▶ _Information provided_
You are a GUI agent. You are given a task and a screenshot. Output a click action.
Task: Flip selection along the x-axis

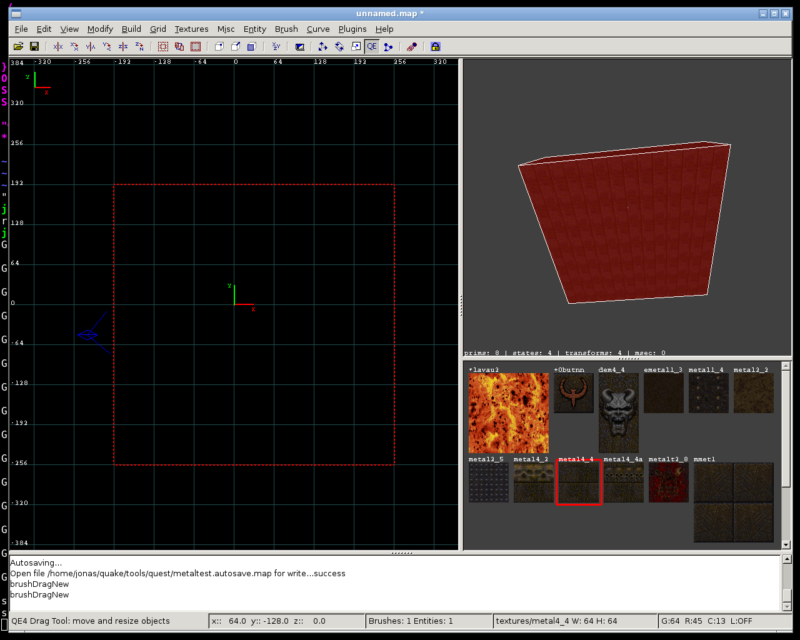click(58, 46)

...

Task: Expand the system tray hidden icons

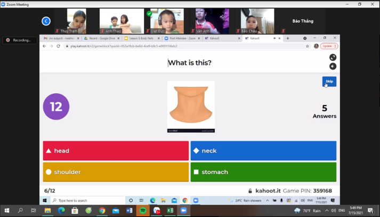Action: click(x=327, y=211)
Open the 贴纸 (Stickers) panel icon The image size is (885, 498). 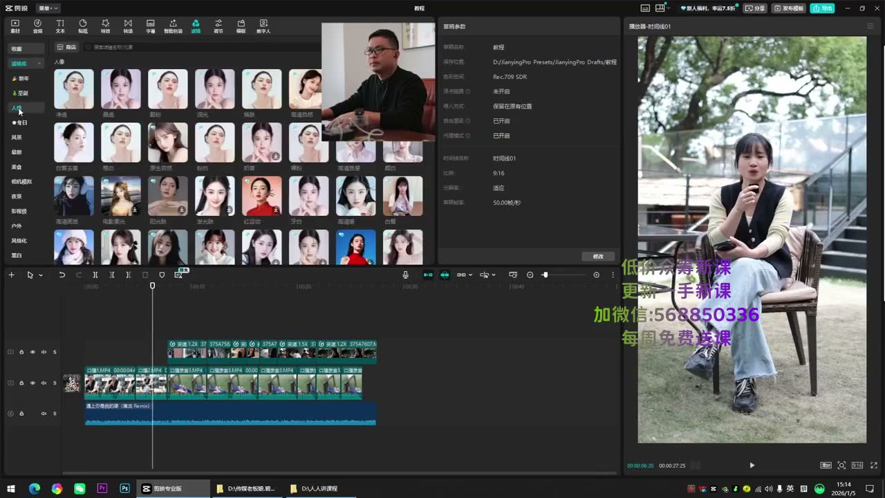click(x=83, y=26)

...

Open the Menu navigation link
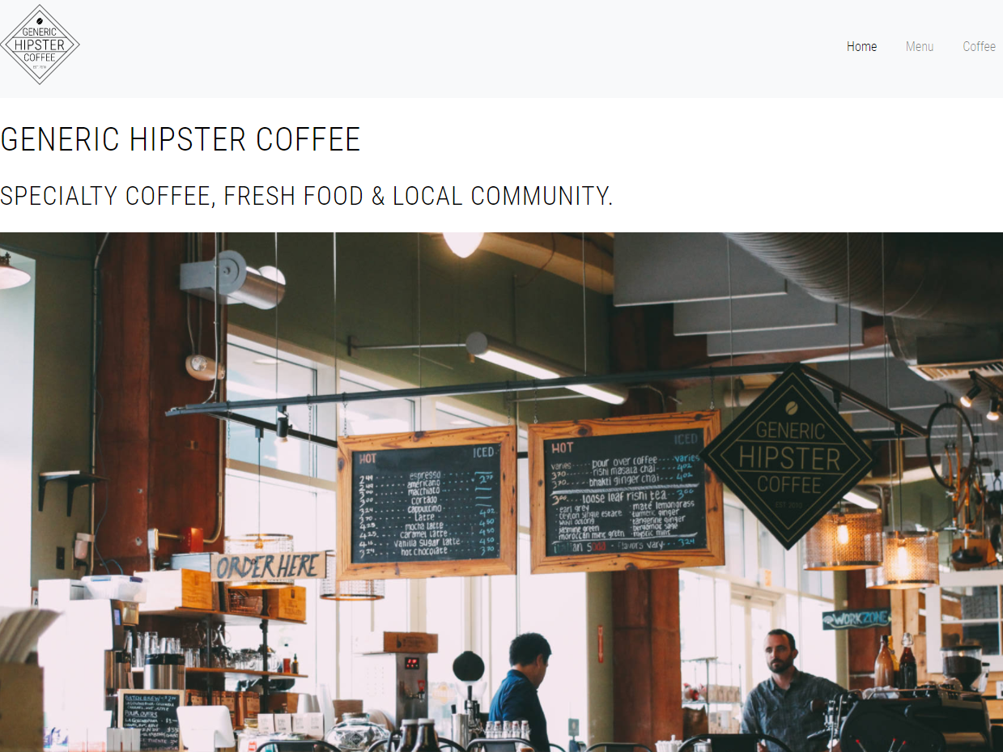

▶ _Given instruction_
Convert the listing lines between the one holding "You are a GUI" and the one holding "click(58, 46)", inclusive, into a numbered list with blank lines dropped. Leave the pictures out of your answer.

▶ _Result_
1. You are a GUI agent. You are given a task and a screenshot. Output a click action.
2. Task: Flip selection along the x-axis
3. click(58, 46)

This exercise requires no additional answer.